Un po’ sconvolta dalla forte eccitazione provata trova la forza per
farsi una doccia e quindi per prepararsi alla giornata di lavoro.
Decide di mettersi una bella camicetta di seta sopra una minigonna
a pareo… lascia volutamente slacciati i primi bottoni al punto che la sua
scollatura arriva sino all’attaccatura del seno… poi pensa che quel giorno
è così eccitata che decide di non aver bisogno del
reggiseno… le sarebbe d’impiccio e dato che si era così accalorata…
sceglie di non mettere neanche le mutandine… se aveva fatto quell’effetto
sul postino pensa, oggi forse avrebbe fatto girare la testa ai suoi colleghi
magari mettendosi in qualche posizione sconveniente per una signora… avrebbe
tentato di eccitarli un poco. Si mette le stesse scarpe con tacco alto
che aveva calzato sotto il tailleur, si trucca un po’ più marcatamente
e per completare l’opera indossa la cavigliera d’argento al piede destro…
conscia che questo sia un vero oggetto di seduzione…
Già per strada si accorge di come gli uomini la seguano con
lo sguardo… quell’abbigliamento e quell’ancheggiare causato dai tacchi
alti le danno un’aria da puttanella… poi la presenza della cavigliera le
da una sensazione diversa mai provata… le provoca scariche di adrenalina…
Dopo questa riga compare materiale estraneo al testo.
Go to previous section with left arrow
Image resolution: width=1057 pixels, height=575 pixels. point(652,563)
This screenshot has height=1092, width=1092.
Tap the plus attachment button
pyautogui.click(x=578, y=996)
sente quell’oggetto che le sfrega leggermente la caviglia e si distrae
a pensieri da sporcacciona… si immagina di essere presa da un bel cazzo
lungo lungo e capace di farla sentire finalmente donna… immagina di strusciarselo
tra le cosce… poi si ridesta dal sogno ad occhi aperti e si rende conto
che si trova per strada… si sente già abbondantemente bagnata dall’eccitazione…
Quell’abbigliamento così seducente attira su di lei un interesse
così morboso che arrivata in ufficio viene fatta subito oggetto
di complimenti da parte dei colleghi… un po’ meno dalle colleghe…
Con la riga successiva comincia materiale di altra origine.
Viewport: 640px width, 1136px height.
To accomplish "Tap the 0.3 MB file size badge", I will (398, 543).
Raggiunge la sua scrivania… il suo è un semplice lavoro da segretaria
in un’azienda… il suo ambiente è condiviso con un collega discreto
che le aveva spesso fatto il filo… lei però in passato aveva sempre
rifiutato le sue avances e lo aveva un po’ smorzato.
Quel giorno anche Carlo, il suo collega di stanza, la riempie di complimenti,
le dice che sta proprio bene con quell’abbigliamento, dice che le gonne
corte le stanno a pennello… poi osserva la cavigliera al piede destro e
non può fare a meno di dirle che quello secondo lui è il
tocco che la rende ancor più desiderabile… alle sue parole mia moglie
non è insensibile… si accorge che la fica si sta bagnando ancora,
gronda di umori e dato che non porta le mutandine sente lungo le cosce
quell’appiccicaticcio tipico che fuoriesce in queste circostanze… il suo
collega si accorge che i suoi complimenti quel giorno stranamente vanno
a segno e si avvicina a lei… le sfiora i capelli, lei lo lascia fare, lui
le sussurra parole dolci miste a frasi tipo “se solo decidessi di venire
con me ti farei godere tanto…” e poi continuando a toccarla e sfiorarla
e vedendo in lei una certa eccitazione decide di farle una domanda
più diretta: “ti piacerebbe essere sfondata dal un bel cazzo grosso
e duro vero?… ti ho capita sai… tu sei una gran donna ma sotto le lenzuola
devi essere sicuramente una gran troia…” Così facendo e dicendo
lei si abbandona a lui… chiude gli occhi e in quel momento inizia a desiderare
con tutte le sue forze il cazzo del collega… nel frattempo lui si accorge
di aver fatto breccia su di lei e le apre le gambe… si mette davanti a
lei sotto la scrivania e si avvicina con le mani fino alla fica… la sfiora
con le dita… sfiora il suo clitoride oramai appuntito dalla eccitazione…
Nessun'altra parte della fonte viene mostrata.